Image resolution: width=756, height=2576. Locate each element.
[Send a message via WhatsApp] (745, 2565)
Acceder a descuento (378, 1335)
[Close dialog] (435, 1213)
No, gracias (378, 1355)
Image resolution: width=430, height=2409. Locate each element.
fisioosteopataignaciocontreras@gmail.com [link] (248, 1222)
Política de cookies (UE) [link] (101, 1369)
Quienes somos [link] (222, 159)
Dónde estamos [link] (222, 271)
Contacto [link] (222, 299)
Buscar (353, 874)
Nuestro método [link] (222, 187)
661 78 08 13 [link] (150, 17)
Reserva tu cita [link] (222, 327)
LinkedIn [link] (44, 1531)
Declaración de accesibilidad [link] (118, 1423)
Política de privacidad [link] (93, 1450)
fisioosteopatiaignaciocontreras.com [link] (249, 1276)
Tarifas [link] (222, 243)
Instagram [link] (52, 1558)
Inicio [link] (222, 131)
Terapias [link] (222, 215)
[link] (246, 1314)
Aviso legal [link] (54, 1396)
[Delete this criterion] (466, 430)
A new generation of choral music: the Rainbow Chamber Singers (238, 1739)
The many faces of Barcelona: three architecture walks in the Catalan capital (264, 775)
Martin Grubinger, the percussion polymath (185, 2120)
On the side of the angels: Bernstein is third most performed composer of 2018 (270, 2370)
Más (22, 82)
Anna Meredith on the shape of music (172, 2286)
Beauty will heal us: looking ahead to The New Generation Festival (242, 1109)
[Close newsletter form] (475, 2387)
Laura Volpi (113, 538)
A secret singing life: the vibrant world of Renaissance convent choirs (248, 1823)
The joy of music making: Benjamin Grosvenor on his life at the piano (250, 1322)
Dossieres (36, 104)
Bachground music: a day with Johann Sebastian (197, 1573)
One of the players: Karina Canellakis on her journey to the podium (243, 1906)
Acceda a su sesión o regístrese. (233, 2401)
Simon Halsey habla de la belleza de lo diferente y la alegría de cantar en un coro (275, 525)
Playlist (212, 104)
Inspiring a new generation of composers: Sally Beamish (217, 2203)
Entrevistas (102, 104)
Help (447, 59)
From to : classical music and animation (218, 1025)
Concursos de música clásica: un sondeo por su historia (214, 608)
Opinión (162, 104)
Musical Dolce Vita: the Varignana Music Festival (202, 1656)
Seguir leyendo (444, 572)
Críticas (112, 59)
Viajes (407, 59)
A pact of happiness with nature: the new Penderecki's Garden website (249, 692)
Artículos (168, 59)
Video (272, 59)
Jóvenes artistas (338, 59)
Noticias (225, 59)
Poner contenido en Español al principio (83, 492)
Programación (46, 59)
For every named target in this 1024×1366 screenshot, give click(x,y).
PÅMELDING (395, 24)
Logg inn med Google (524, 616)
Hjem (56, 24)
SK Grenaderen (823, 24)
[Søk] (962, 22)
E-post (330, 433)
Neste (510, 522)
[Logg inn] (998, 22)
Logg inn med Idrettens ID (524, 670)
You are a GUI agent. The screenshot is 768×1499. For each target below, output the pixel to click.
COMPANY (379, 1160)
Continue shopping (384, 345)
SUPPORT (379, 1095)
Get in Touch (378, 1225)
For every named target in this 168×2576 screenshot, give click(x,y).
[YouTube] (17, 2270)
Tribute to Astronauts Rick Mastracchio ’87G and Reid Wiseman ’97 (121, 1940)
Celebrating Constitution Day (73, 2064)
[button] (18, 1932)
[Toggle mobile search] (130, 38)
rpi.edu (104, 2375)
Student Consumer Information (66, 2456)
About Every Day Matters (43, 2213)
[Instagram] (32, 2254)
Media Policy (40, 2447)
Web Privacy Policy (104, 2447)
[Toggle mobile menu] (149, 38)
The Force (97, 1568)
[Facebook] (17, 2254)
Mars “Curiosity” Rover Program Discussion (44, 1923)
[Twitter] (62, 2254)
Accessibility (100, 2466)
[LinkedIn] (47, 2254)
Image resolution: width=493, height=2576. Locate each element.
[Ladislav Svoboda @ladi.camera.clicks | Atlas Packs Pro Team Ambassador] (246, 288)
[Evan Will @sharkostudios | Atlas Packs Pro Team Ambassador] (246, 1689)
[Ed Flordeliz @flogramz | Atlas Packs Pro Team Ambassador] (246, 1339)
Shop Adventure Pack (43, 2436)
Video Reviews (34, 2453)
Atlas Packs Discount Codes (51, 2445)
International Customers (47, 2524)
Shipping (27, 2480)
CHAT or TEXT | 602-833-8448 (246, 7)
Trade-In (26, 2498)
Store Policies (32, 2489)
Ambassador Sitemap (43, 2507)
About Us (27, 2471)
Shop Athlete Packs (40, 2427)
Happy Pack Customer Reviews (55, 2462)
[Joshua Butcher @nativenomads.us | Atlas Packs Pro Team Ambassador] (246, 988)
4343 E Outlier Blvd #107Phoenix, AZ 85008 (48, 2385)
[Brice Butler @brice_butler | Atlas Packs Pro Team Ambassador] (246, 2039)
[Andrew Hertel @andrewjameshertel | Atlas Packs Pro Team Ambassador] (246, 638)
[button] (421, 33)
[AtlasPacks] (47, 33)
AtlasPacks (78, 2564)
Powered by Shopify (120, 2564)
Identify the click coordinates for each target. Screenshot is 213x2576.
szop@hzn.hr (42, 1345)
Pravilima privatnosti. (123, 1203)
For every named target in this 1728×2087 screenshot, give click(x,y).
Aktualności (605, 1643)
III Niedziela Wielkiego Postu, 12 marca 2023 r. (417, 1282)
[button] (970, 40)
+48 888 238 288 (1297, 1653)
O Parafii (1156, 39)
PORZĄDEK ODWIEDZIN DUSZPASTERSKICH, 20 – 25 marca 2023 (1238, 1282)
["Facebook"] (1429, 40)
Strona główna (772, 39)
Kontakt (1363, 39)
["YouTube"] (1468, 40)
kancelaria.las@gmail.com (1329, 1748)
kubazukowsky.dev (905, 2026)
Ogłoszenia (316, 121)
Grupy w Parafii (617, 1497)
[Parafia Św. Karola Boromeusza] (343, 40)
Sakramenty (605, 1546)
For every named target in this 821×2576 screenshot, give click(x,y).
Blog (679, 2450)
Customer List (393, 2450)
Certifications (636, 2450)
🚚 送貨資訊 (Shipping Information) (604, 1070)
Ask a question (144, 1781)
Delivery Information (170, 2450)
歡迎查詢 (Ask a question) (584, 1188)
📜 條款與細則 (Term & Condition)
★ ★ ★ ★ ★
Task brief: Would you return the entries exactly as they stand?

Exercise result:
Image resolution: width=756, height=2576. Locate each element.
[Send a message via WhatsApp] (745, 2565)
Acceder a descuento (378, 1335)
[Close dialog] (435, 1213)
No, gracias (378, 1355)
Image resolution: width=430, height=2409. Locate each element.
fisioosteopataignaciocontreras@gmail.com [link] (248, 1222)
Política de cookies (UE) [link] (101, 1369)
Quienes somos [link] (222, 159)
Dónde estamos [link] (222, 271)
Contacto [link] (222, 299)
Buscar (353, 874)
Nuestro método [link] (222, 187)
661 78 08 13 [link] (150, 17)
Reserva tu cita [link] (222, 327)
LinkedIn [link] (44, 1531)
Declaración de accesibilidad [link] (118, 1423)
Política de privacidad [link] (93, 1450)
fisioosteopatiaignaciocontreras.com [link] (249, 1276)
Tarifas [link] (222, 243)
Instagram [link] (52, 1558)
Inicio [link] (222, 131)
Terapias [link] (222, 215)
[link] (246, 1314)
Aviso legal [link] (54, 1396)
[Delete this criterion] (466, 430)
A new generation of choral music: the Rainbow Chamber Singers (238, 1739)
The many faces of Barcelona: three architecture walks in the Catalan capital (264, 775)
Martin Grubinger, the percussion polymath (185, 2120)
On the side of the angels: Bernstein is third most performed composer of 2018 (270, 2370)
Más (22, 82)
Anna Meredith on the shape of music (172, 2286)
Beauty will heal us: looking ahead to The New Generation Festival (242, 1109)
[Close newsletter form] (475, 2387)
Laura Volpi (113, 538)
A secret singing life: the vibrant world of Renaissance convent choirs (248, 1823)
The joy of music making: Benjamin Grosvenor on his life at the piano (250, 1322)
Dossieres (36, 104)
Bachground music: a day with Johann Sebastian (197, 1573)
One of the players: Karina Canellakis on her journey to the podium (243, 1906)
Acceda a su sesión o regístrese. (233, 2401)
Simon Halsey habla de la belleza de lo diferente y la alegría de cantar en un coro (275, 525)
Playlist (212, 104)
Inspiring a new generation of composers: Sally Beamish (217, 2203)
Entrevistas (102, 104)
Help (447, 59)
From to : classical music and animation (218, 1025)
Concursos de música clásica: un sondeo por su historia (214, 608)
Opinión (162, 104)
Musical Dolce Vita: the Varignana Music Festival (202, 1656)
Seguir leyendo (444, 572)
Críticas (112, 59)
Viajes (407, 59)
A pact of happiness with nature: the new Penderecki's Garden website (249, 692)
Artículos (168, 59)
Video (272, 59)
Jóvenes artistas (338, 59)
Noticias (225, 59)
Poner contenido en Español al principio (83, 492)
Programación (46, 59)
For every named target in this 1024×1366 screenshot, give click(x,y).
PÅMELDING (395, 24)
Logg inn med Google (524, 616)
Hjem (56, 24)
SK Grenaderen (823, 24)
[Søk] (962, 22)
E-post (330, 433)
Neste (510, 522)
[Logg inn] (998, 22)
Logg inn med Idrettens ID (524, 670)
You are a GUI agent. The screenshot is 768×1499. For each target below, output the pixel to click.
COMPANY (379, 1160)
Continue shopping (384, 345)
SUPPORT (379, 1095)
Get in Touch (378, 1225)
For every named target in this 168×2576 screenshot, give click(x,y).
[YouTube] (17, 2270)
Tribute to Astronauts Rick Mastracchio ’87G and Reid Wiseman ’97 (121, 1940)
Celebrating Constitution Day (73, 2064)
[button] (18, 1932)
[Toggle mobile search] (130, 38)
rpi.edu (104, 2375)
Student Consumer Information (66, 2456)
About Every Day Matters (43, 2213)
[Instagram] (32, 2254)
Media Policy (40, 2447)
Web Privacy Policy (104, 2447)
[Toggle mobile menu] (149, 38)
The Force (97, 1568)
[Facebook] (17, 2254)
Mars “Curiosity” Rover Program Discussion (44, 1923)
[Twitter] (62, 2254)
Accessibility (100, 2466)
[LinkedIn] (47, 2254)
Image resolution: width=493, height=2576. Locate each element.
[Ladislav Svoboda @ladi.camera.clicks | Atlas Packs Pro Team Ambassador] (246, 288)
[Evan Will @sharkostudios | Atlas Packs Pro Team Ambassador] (246, 1689)
[Ed Flordeliz @flogramz | Atlas Packs Pro Team Ambassador] (246, 1339)
Shop Adventure Pack (43, 2436)
Video Reviews (34, 2453)
Atlas Packs Discount Codes (51, 2445)
International Customers (47, 2524)
Shipping (27, 2480)
CHAT or TEXT | 602-833-8448 (246, 7)
Trade-In (26, 2498)
Store Policies (32, 2489)
Ambassador Sitemap (43, 2507)
About Us (27, 2471)
Shop Athlete Packs (40, 2427)
Happy Pack Customer Reviews (55, 2462)
[Joshua Butcher @nativenomads.us | Atlas Packs Pro Team Ambassador] (246, 988)
4343 E Outlier Blvd #107Phoenix, AZ 85008 (48, 2385)
[Brice Butler @brice_butler | Atlas Packs Pro Team Ambassador] (246, 2039)
[Andrew Hertel @andrewjameshertel | Atlas Packs Pro Team Ambassador] (246, 638)
[button] (421, 33)
[AtlasPacks] (47, 33)
AtlasPacks (78, 2564)
Powered by Shopify (120, 2564)
Identify the click coordinates for each target. Screenshot is 213x2576.
szop@hzn.hr (42, 1345)
Pravilima privatnosti. (123, 1203)
For every named target in this 1728×2087 screenshot, give click(x,y).
Aktualności (605, 1643)
III Niedziela Wielkiego Postu, 12 marca 2023 r. (417, 1282)
[button] (970, 40)
+48 888 238 288 (1297, 1653)
O Parafii (1156, 39)
PORZĄDEK ODWIEDZIN DUSZPASTERSKICH, 20 – 25 marca 2023 (1238, 1282)
["Facebook"] (1429, 40)
Strona główna (772, 39)
Kontakt (1363, 39)
["YouTube"] (1468, 40)
kancelaria.las@gmail.com (1329, 1748)
kubazukowsky.dev (905, 2026)
Ogłoszenia (316, 121)
Grupy w Parafii (617, 1497)
[Parafia Św. Karola Boromeusza] (343, 40)
Sakramenty (605, 1546)
For every named target in this 821×2576 screenshot, give click(x,y).
Blog (679, 2450)
Customer List (393, 2450)
Certifications (636, 2450)
🚚 送貨資訊 (Shipping Information) (604, 1070)
Ask a question (144, 1781)
Delivery Information (170, 2450)
歡迎查詢 (Ask a question) (584, 1188)
📜 條款與細則 (Term & Condition)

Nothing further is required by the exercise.